The Long-Term Effect and Optimal Design of Auto-Enrollment Policies
Taha Choukhmane, Yale University
While more American workers are entering retirement without defined benefit accruals, and while Social Security faces a long-term financing shortfall, retirees have to increasingly rely on defined contribution (DC) wealth to achieve retirement security. In this dissertation, I study the long-term effect and optimal design of an increasingly popular intervention aimed at raising DC saving: auto-enrollment. Moving from an opt-in regime (where employees select to enroll in their workplace pension plan) to an auto-enrollment regime (where employees are automatically enrolled with the option to opt-out) has been shown to have a large and positive effect on DC saving in the short run (Choi et al., 2004).
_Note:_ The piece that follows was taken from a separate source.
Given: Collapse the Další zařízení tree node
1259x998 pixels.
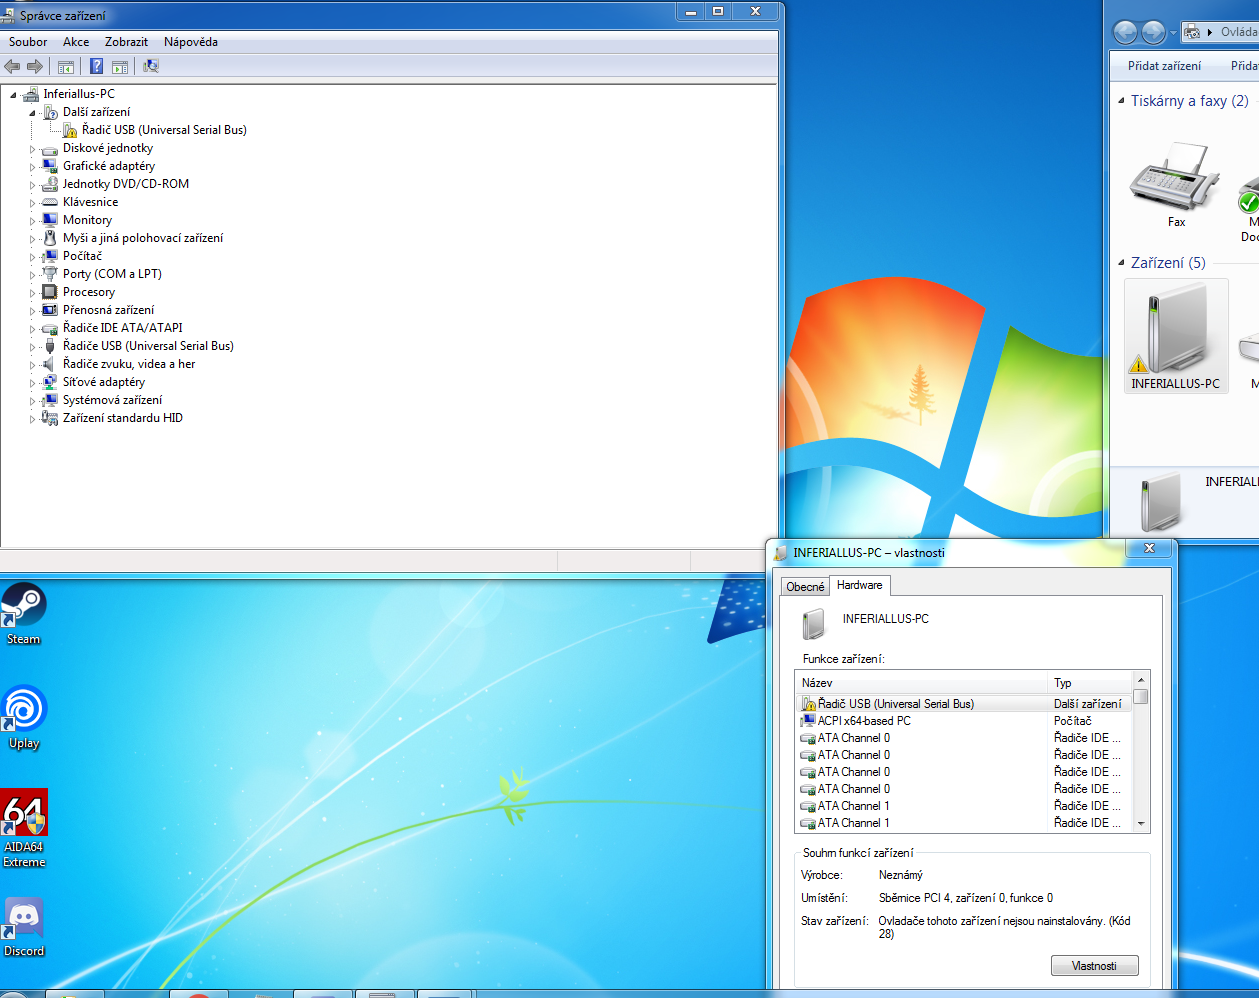Looking at the screenshot, I should tap(32, 113).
However, the long-term effect of the policy is unclear and auto-enrolled workers – who have accumulated more assets in the short-run – may have lower incentives to save in the future and higher incentives to retire and claim Social Security early. Auto-enrollment policies are too recent; it would require 40 years of data to directly measure the effect on retirement wealth when auto-enrolling a 25-year-old and the timing of retirement and the Social Security claiming decisions. To overcome this challenge, this paper will develop and estimate a two-asset lifecycle model with default effects to match the short-run evidence on auto-enrollment.